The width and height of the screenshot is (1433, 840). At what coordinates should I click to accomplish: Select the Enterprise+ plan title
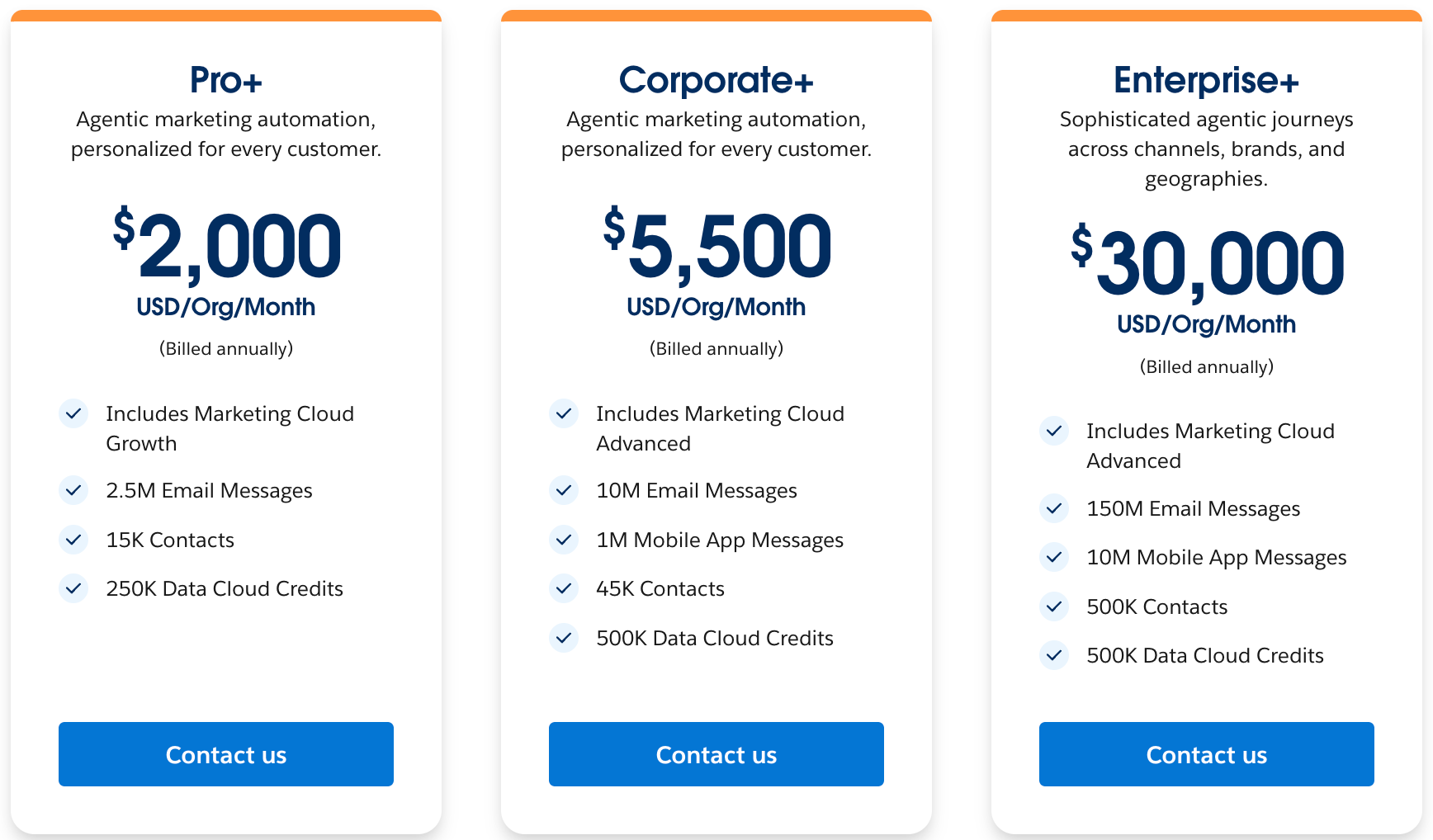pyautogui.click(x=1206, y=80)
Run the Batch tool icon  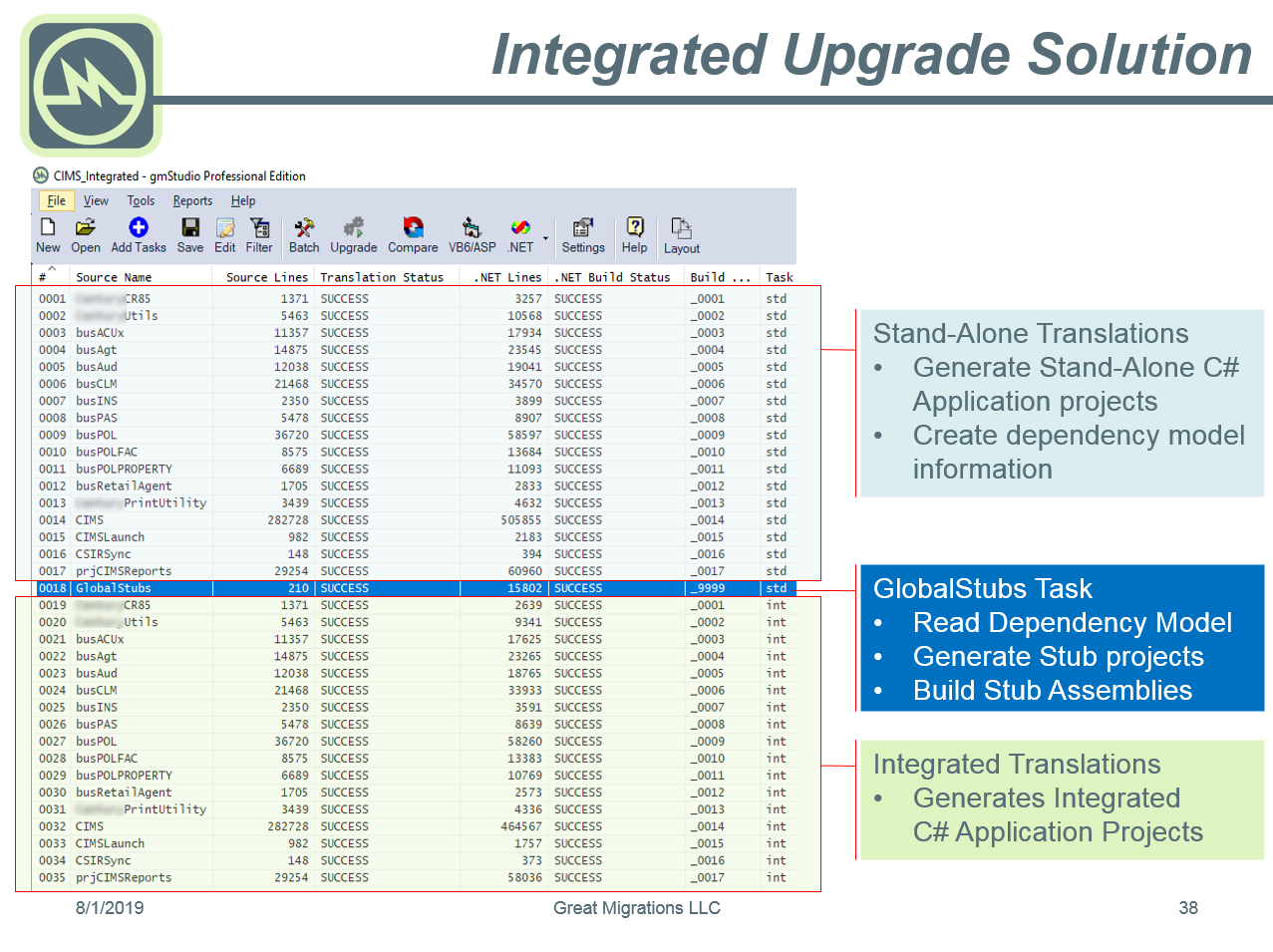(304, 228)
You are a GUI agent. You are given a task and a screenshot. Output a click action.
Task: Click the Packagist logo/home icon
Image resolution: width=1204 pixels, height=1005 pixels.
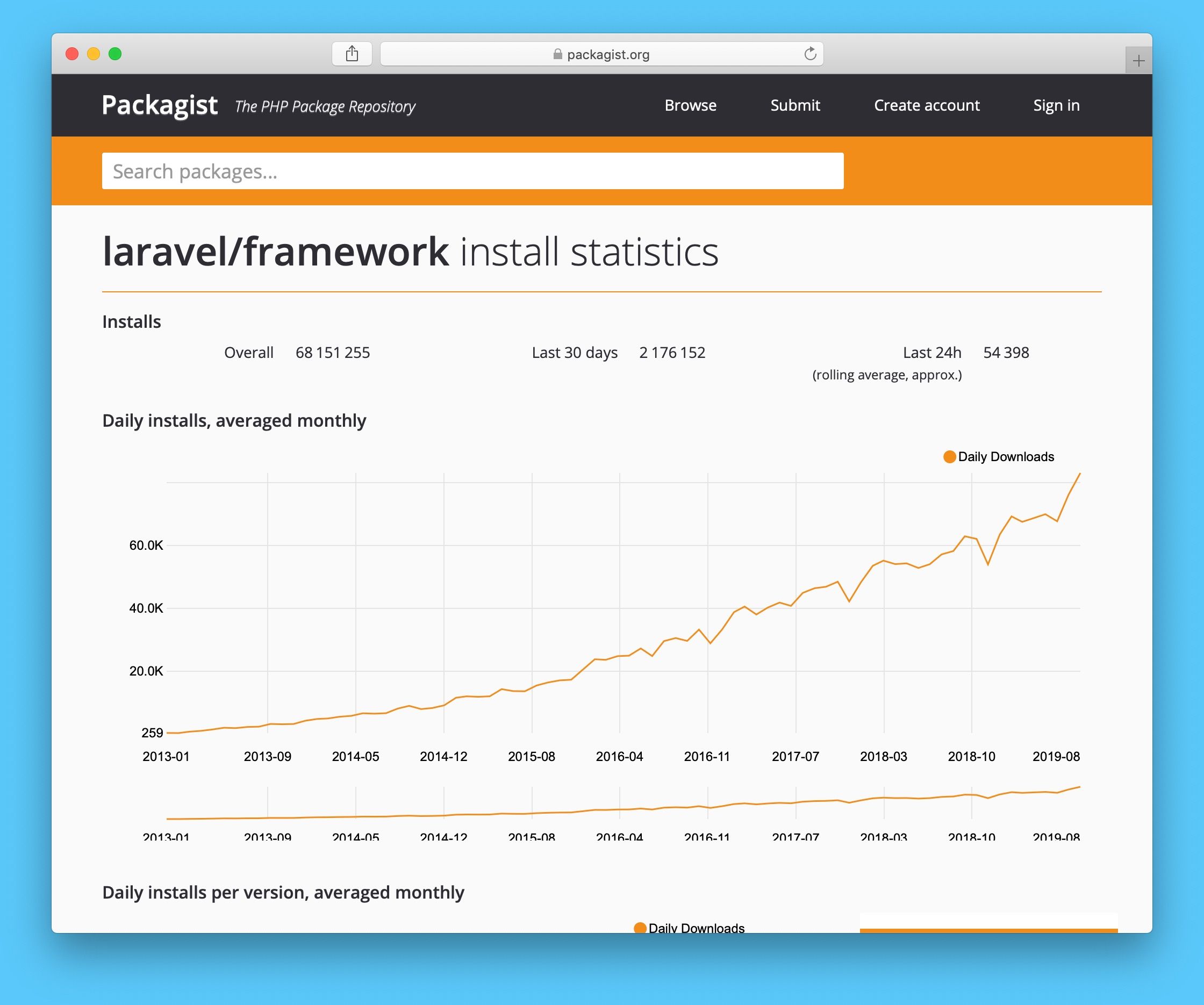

[PROBLEM TO SOLVE]:
Nothing but an exact copy is needed, covering the lines from the line with "You are a GUI" through the last line of the entries, pictures excluded.

[SOLVED EXERCISE]:
You are a GUI agent. You are given a task and a screenshot. Output a click action.
Task: Click the Packagist logo/home icon
Image resolution: width=1204 pixels, height=1005 pixels.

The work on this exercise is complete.